(UfFU - 2007)
Antonio Gramsci, filósofo político do século passado, proferiu o seguinte comentário a respeito de Maquiavel:
“Maquiavel não é um mero cientista; ele é um homem de participação, de paixões poderosas, um político prático, que pretende criar novas relações de força e que por isso mesmo não pode deixar de se ocupar com o ‘deve ser’, que não deve ser entendido em sentido moralista. Assim, a questão não deve ser colocada nestes termos, é mais complexa: trata-se de considerar se o ‘dever ser’ é um ato arbitrário ou necessário, é vontade concreta, ou veleidade, desejo, sonho. O político em ação é um criador, um suscitador; mas não cria do nada, nem se move no vazio túrbido dos seus desejos e sonhos. Baseia-se na realidade factual.”
GRAMSCI, A. Maquiavel. A política e o Estado moderno. 5. ed. Trad. de Luiz Mário Gazzaneo. Rio de Janeiro: Civilização Brasileira, 1984. p. 42/43.
Considerando o texto de Gramsci, marque a alternativa correta.
O poder da paixão do político prático é visto por Maquiavel como o único caminho para o poder, isto significa que o príncipe deve agir guiado pelas suas veleidades e desejos que alimentam o seu sonho de poder.

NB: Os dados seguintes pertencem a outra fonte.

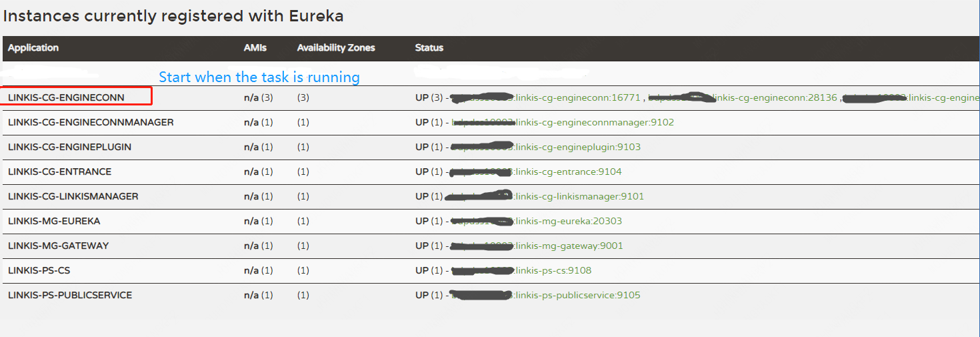This screenshot has height=337, width=980.
Task: Click the Availability Zones column header
Action: (x=336, y=48)
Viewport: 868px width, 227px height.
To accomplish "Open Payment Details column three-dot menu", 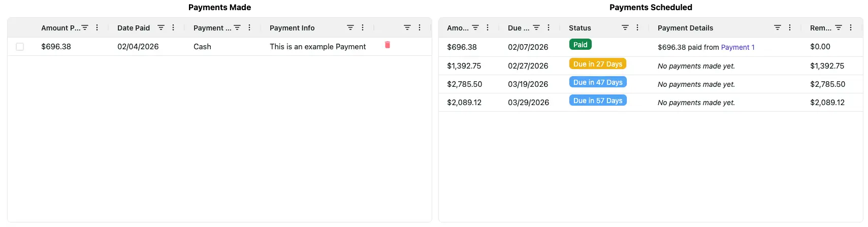I will pyautogui.click(x=790, y=28).
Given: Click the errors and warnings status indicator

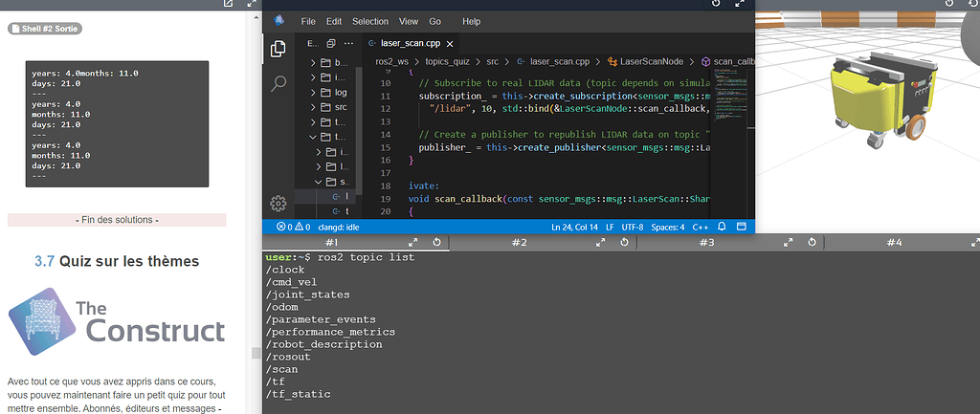Looking at the screenshot, I should click(x=293, y=227).
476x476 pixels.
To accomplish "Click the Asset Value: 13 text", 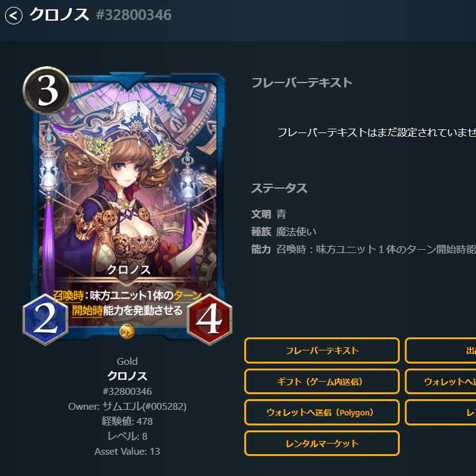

Maquiavel não trata o “deve ser” na perspectiva ontológica da filosofia clássica. O juízo moral se submete às condições concretas que se apresentam para a conquista e a conservação do poder do Estado pelo príncipe moderno.
A realidade factual não deve ser vista como o conjunto das forças históricas. Elas podem ser desprezadas porque o príncipe é dotado de sabedoria suficiente para prescindir delas e agir motivado apenas pelos seus desejos.
O príncipe é um homem de criação, que dá forma ao “dever ser” e rompe a distância que separa o sonho da realidade, porque tudo aquilo que ele quer, ele faz independente da realidade factual em que se insere a ação política.
Gabarito:
Maquiavel não trata o “deve ser” na perspectiva ontológica da filosofia clássica. O juízo moral se submete às condições concretas que se apresentam para a conquista e a conservação do poder do Estado pelo príncipe moderno.
b) Correta. Maquiavel não trata o “deve ser” na perspectiva ontológica da filosofia clássica. O juízo moral se submete às condições concretas que se apresentam para a conquista e a conservação do poder do Estado pelo príncipe moderno.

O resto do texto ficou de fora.